Posts Tagged 'Hawaiian'

Spam Musubi

Dear Hawaii, how can I ever thank you enough? You’ve given so much to the mainland; you gave us Forgetting Sarah Marshall, Magnum P.I., surfing, sea turtles, hula girls, plate lunches, and spam musubis, with extra emphasis on the last two items. In fact, I want to emphasize Hawaiian food in general. It’s the greatest cuisine to ever grace the West Coast, and hopefully it makes its way east. How do you qualify a cuisine that’s richly influenced by Japanese, Chinese, and Korean cuisine, emphasizes meat in all its glorious forms–fried, barbecued, roasted–and considers a complete meal (called the plate lunch) to be comprised of a large portion of meat, a scoop of rice, and a salad that’s really macaroni salad (no fibrous, leafy vegetable matter at all!)? Words can’t describe it, but if I were to compare it to something we know here, it would be to Southern cuisine, where complete meals are also composed of meat, potatoes, and biscuits. No need for any vegetable. Maybe there will be a fruit pie for dessert, but that won’t yield very many nutrients.

I miss plate lunches, and all the choices of meat I can get. However, I can make spam musubis in my own apartment, and conjure up my own little taste of Hawaii. Spam musubis are ridiculously easy to make if you’ve ever cooked Asian food before. Actually, if you’ve even made rice before, then you’ve already made half the dish! TOTALLY RADICAL! All you need is Spam, rice, nori (seaweed) sheets, furikake (optional rice seasoning), sugar, and soy sauce.

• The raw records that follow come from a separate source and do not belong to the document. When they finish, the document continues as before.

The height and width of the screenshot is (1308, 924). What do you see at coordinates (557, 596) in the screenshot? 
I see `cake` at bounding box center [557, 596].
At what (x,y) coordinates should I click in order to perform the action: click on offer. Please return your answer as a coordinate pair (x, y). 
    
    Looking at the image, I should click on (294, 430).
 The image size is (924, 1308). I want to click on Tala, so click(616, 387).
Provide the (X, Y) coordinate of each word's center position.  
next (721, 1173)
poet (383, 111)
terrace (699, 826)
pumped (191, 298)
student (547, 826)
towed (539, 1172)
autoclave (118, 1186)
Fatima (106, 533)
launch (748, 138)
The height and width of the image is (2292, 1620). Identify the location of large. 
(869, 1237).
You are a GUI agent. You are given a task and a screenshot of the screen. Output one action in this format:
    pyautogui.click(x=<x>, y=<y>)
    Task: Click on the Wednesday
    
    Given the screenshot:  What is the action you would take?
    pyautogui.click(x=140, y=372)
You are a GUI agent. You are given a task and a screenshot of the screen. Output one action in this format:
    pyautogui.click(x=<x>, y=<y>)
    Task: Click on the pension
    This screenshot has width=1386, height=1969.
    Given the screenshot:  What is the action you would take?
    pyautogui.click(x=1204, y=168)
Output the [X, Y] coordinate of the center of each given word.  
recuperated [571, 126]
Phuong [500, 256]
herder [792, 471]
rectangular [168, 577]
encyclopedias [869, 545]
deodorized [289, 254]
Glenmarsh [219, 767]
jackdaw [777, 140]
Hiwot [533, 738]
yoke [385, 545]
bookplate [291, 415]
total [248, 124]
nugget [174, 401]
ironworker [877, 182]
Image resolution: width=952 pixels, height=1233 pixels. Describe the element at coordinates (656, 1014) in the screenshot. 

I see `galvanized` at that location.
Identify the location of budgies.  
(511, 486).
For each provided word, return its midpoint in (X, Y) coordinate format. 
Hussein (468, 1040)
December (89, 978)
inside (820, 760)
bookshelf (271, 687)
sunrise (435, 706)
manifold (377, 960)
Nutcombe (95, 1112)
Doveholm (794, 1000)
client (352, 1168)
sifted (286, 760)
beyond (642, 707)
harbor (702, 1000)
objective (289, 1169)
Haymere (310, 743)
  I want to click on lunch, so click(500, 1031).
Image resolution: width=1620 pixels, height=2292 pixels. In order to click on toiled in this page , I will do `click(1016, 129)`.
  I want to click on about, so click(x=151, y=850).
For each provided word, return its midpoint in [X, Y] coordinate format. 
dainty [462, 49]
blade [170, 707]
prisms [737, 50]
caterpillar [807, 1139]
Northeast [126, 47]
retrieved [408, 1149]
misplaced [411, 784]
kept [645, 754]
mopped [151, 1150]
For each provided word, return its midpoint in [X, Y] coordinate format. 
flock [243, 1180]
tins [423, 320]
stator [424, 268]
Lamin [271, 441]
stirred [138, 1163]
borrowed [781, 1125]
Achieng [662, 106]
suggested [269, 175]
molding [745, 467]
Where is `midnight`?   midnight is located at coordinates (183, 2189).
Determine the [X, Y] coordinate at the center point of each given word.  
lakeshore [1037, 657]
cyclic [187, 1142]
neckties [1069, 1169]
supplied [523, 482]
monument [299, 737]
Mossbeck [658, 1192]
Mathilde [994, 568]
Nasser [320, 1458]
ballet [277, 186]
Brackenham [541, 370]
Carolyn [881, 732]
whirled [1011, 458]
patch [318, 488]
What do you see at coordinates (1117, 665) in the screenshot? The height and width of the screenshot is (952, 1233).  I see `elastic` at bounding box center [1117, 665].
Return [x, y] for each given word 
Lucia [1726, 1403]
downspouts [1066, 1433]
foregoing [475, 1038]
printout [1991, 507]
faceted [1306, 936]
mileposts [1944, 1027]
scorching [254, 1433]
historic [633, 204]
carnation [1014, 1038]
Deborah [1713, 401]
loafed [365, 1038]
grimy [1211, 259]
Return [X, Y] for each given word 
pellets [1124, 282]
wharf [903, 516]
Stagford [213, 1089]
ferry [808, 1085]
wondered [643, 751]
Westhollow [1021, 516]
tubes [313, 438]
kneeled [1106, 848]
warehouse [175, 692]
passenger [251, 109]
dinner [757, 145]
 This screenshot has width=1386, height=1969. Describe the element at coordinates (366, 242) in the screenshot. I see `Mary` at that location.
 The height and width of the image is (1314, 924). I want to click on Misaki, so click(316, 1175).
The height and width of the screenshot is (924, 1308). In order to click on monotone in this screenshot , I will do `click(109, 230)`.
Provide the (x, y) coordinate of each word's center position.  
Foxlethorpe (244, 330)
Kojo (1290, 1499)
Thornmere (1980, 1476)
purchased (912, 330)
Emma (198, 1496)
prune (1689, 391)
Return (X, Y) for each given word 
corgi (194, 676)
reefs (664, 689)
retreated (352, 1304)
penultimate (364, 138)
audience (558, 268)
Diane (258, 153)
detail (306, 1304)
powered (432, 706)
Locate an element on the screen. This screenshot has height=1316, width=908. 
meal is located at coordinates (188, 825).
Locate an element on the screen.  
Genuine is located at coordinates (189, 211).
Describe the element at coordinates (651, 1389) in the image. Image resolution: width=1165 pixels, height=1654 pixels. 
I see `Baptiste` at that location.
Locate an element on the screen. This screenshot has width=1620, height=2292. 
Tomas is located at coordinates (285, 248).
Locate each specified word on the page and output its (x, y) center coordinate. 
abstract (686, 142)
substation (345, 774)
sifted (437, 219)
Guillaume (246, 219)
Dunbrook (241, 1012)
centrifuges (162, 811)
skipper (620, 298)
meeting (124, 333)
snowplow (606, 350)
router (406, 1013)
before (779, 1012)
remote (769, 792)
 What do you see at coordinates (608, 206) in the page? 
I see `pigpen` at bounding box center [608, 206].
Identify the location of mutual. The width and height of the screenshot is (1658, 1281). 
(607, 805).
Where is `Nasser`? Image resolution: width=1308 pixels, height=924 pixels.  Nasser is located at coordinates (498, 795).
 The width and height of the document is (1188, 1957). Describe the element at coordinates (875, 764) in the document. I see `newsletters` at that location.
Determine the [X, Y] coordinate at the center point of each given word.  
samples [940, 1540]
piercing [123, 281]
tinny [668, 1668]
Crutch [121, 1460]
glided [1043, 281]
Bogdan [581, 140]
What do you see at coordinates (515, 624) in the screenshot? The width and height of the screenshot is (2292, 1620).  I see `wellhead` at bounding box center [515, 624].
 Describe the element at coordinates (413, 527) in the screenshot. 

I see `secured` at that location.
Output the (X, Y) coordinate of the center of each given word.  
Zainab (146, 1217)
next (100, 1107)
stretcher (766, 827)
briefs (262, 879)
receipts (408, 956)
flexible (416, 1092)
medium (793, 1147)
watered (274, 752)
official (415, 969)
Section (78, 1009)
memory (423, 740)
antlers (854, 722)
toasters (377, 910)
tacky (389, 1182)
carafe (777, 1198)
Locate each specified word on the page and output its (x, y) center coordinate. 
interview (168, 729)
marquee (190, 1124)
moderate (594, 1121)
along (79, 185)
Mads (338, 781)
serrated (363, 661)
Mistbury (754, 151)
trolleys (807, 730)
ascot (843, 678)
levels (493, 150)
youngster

Slice up some spam and fry it in a pan. After a minute or two, add the sugar and soy sauce mix and let the meat soak up the juices. After the meat’s done cooking, take it off the stove, and in the meantime, take some rice and mold it into a rectangular bed for the spam slice. Add some rice seasoning to the top, and then place a slice of spam on top of it all. Wrap the entire thing in seaweed, and SHABAM! You have a handful of meaty and ricey goodness, that’s found all over Hawaii. Eat it on the go, or at home, or eat it like I do: while reading food blogs. Yes, I like to maximize my grastronomic exposure.